Não por outro motivo, Tony Goes, colunista da Folha, estreia como autor teatral, com a peça "Quem Tem Medo de Olga del Voga?", em cartaz na boate gay Turma O.k., na Lapa, região central do Rio de Janeiro, a partir desta quinta-feira, dia 18. "Foi um desafio enorme, porque a reação no teatro é diferente, as pessoas podem jogar tomates em nós", diz Goes, acostumado a escrever para televisão e para o cinema.

Dirigido por Gilberto Gawronski, o monólogo se inicia com o ator Gustavo Klein recebendo um telefonema de um produtor de elenco, que o convida para interpretar Del Volga. Entrelaçando realidade e ficção, o ator passa a estudar a vida de Bisso.

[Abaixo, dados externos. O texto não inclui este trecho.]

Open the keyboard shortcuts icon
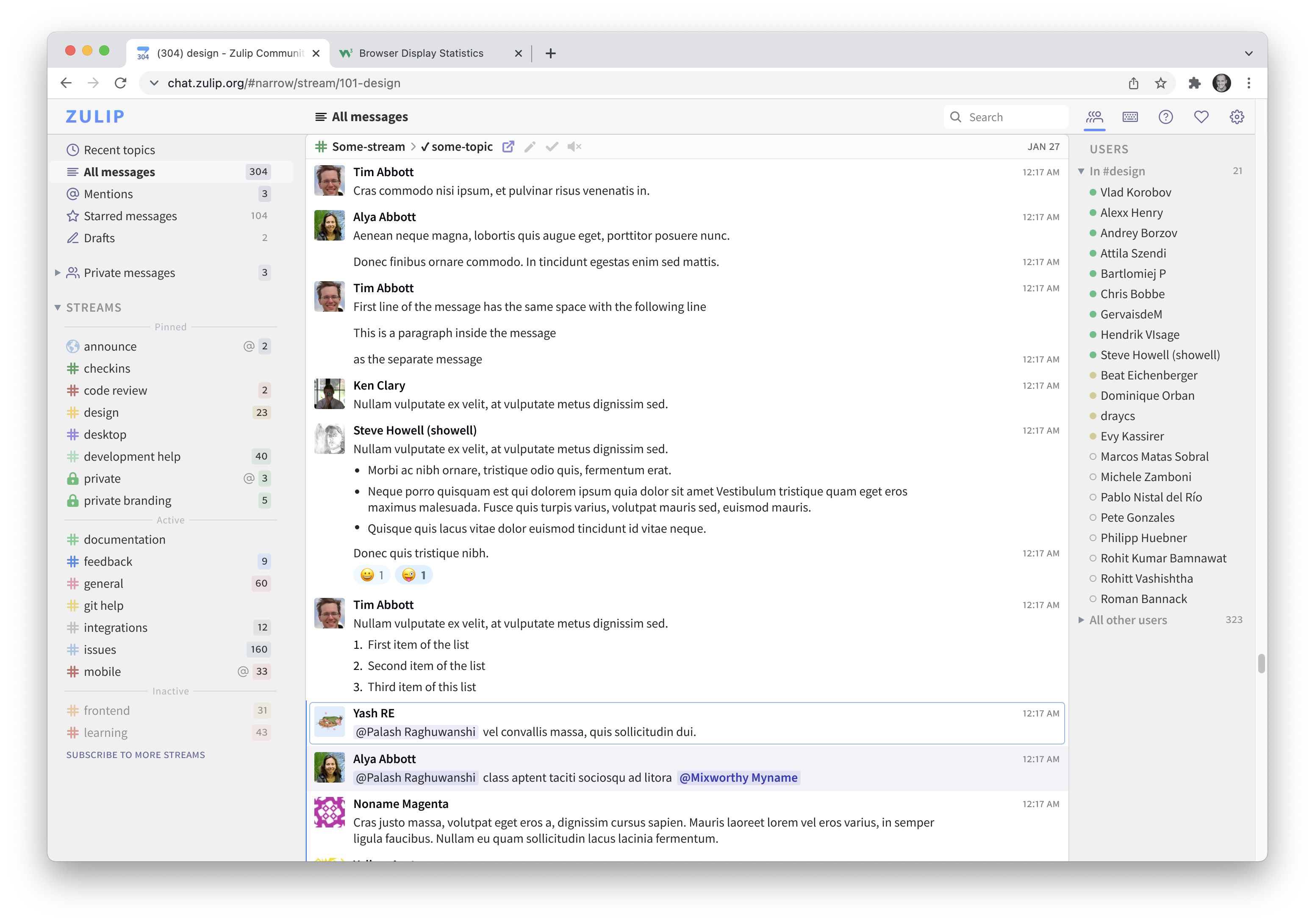Image resolution: width=1315 pixels, height=924 pixels. (x=1130, y=116)
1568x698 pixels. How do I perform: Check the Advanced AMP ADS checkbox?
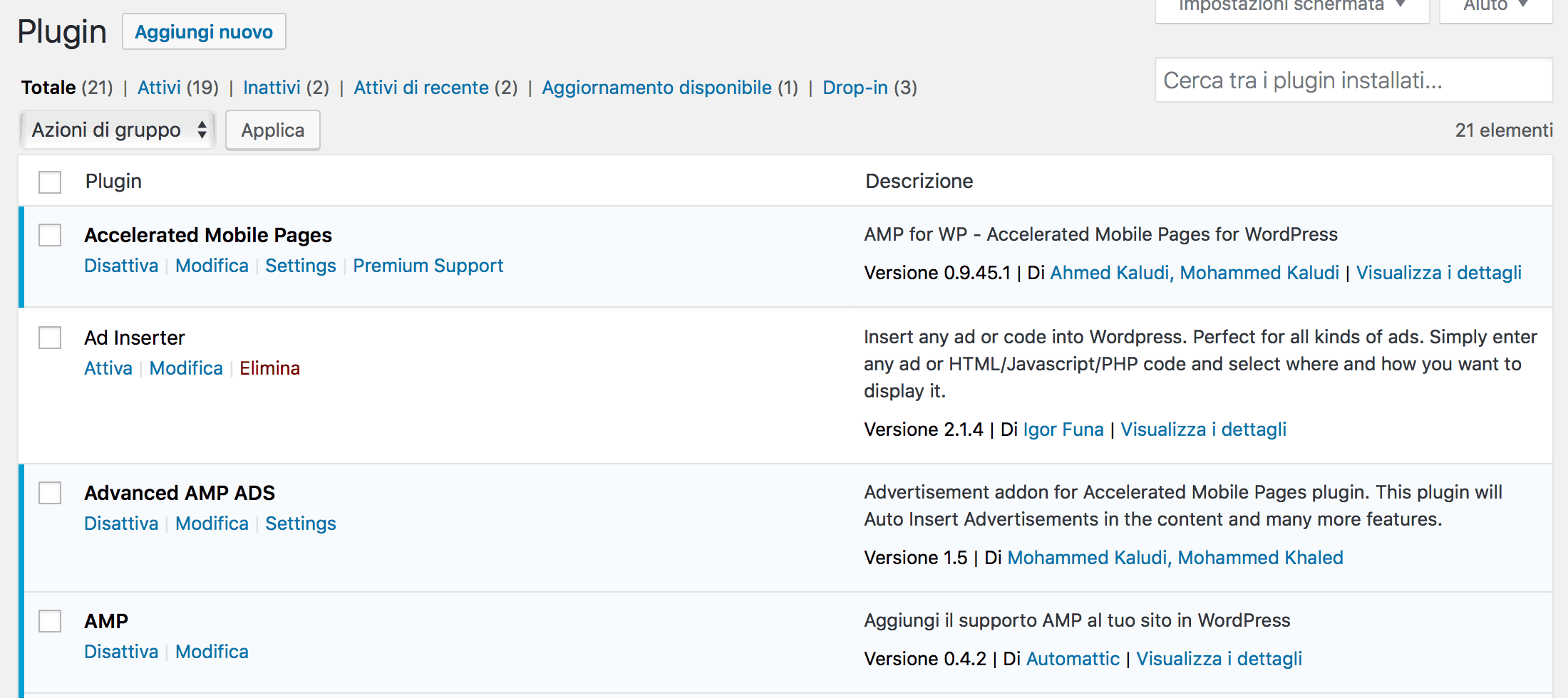click(x=49, y=492)
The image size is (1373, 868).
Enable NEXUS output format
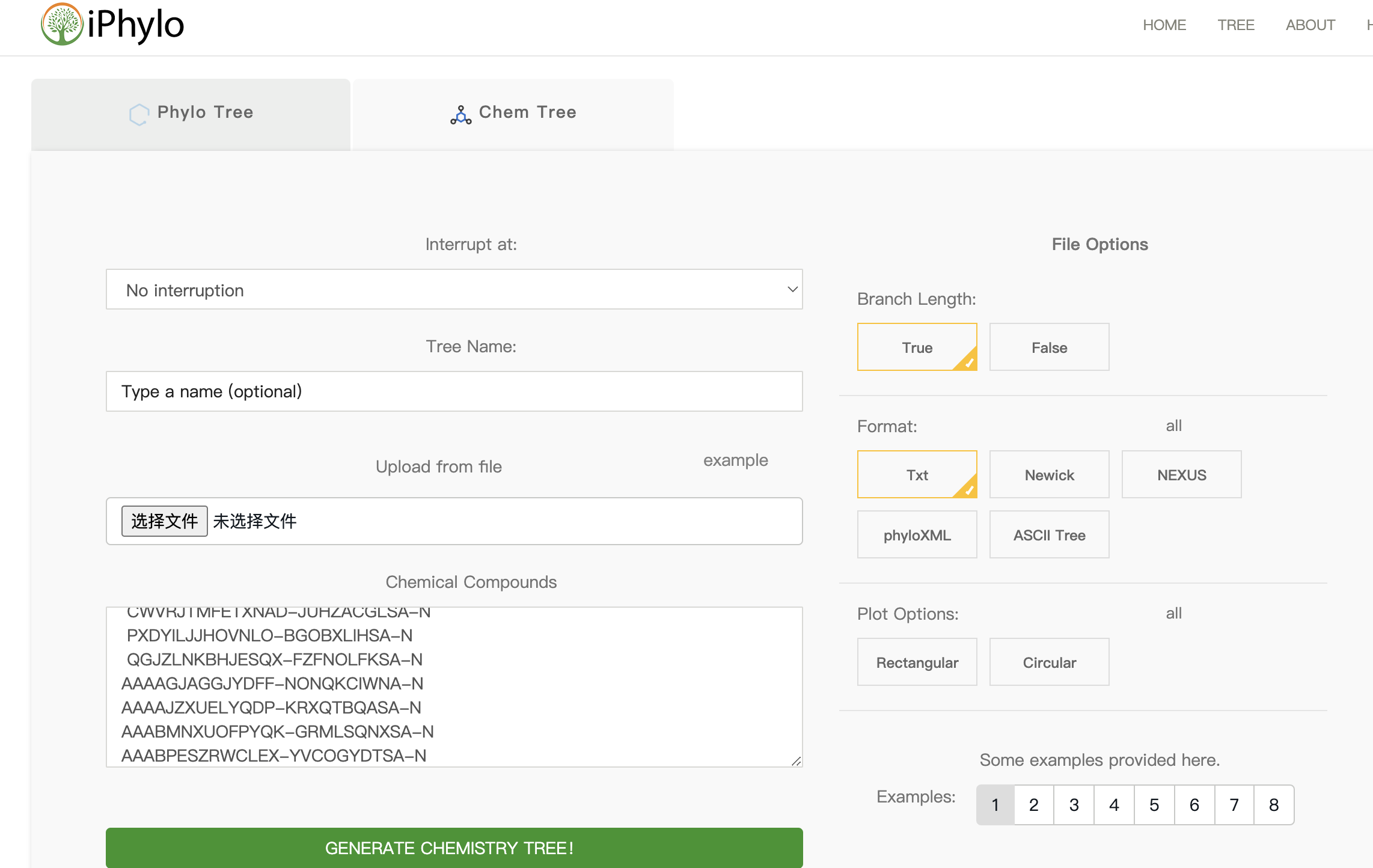coord(1181,475)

E assim o público descobre que Del Volga fizera tanto sucesso, que, no auge de sua popularidade, foi contratada na TV, para se sentar no sofá de Hebe Camargo e ser comentarista do programa. Ali, ele destilava seu veneno, em quadros de humor, às vezes politicamente incorretos. Inclusive, no filme "Hebe - A Estrela do Brasil"

Na peça, Klein precisa ser ele mesmo, interpretar o personagem de Bisso e o personagem do personagem, Del Volga. Por isso, as trocas de roupas e de personalidades são frequentes. Em dado momento, o ator, sozinho em cena, recebe uma bronca de Bisso —ou dele mesmo—, insatisfeito com seu trabalho na peça.

O texto lembra os amores de Bisso e seu trabalho, em 1986, como figurinista em "O Beijo da Mulher Aranha", de Hector Babenco. O texto indica um cenário que dispõe de um telão, onde vídeos e fotos do artista, interpretando suas diferentes personagens, são projetados.

Bisso nasceu em 1957 em Buenos Aires. Sua primeira vinda ao Brasil ocorreu 16 anos depois, quando foi a Florianópolis trabalhar na ambientação de uma casa noturna. Depois de passar uma temporada em Londres, na Inglaterra, o artista volta ao Brasil, agora para viver em São Paulo, e se divide entre o ofício de ilustrador e as performances.

Com experiência no Jornal da Tarde e em agências de publicidade, ele ilustra, de 1986 a 1999, a coluna de Joyce Pascowitch nesta Ilustrada. Por aqui, teve ainda uma coluna, com a qual deu vazão à sua verve polemista. Certa vez, ele cobriu um concurso de Miss em Bebedouro, no interior de São Paulo. Chegando lá, o colunista não se entusiasmou com o que viu e escreveu, em sua coluna, que uma das candidatas mais parecia uma geladeira com pés.

A peça deixa claro que o humor ferino e os barracos não se restringiam à coluna. Bisso bateu boca com Marília Pêra durante uma de suas apresentações e trocou tapas com Maitê Proença. Bisso, no entanto, foi do céu ao inferno. Em 1996, ele foi pego pela polícia transando a três atrás da igreja da Consolação, ali na Praça Roosevelt, no centro da capital paulista. O artista foi espancado pelos policiais e levado para a delegacia.

"Foi uma tragédia, na época todos os jornais fizeram um escarcéu, estampando a foto dele torturado", lembra Goes, que conheceu Bisso e frequentava suas peças. Desde então, Bisso se recolheu, voltando a viver em Buenos Aires.

Seu maior sonho era levar Del Volga para os cinemas, o que não ocorreu. Nos últimos anos de sua vida, passava a noite no Facebook papeando com amigos. Foi encontrado morto com o rosto no teclado do computador. "Ele era uma figura libertária", afirma o autor. "Se estivesse vivo e o cancelassem, ele cancelaria primeiro. Não daria a menor bola para esse comportamento ‘woke’."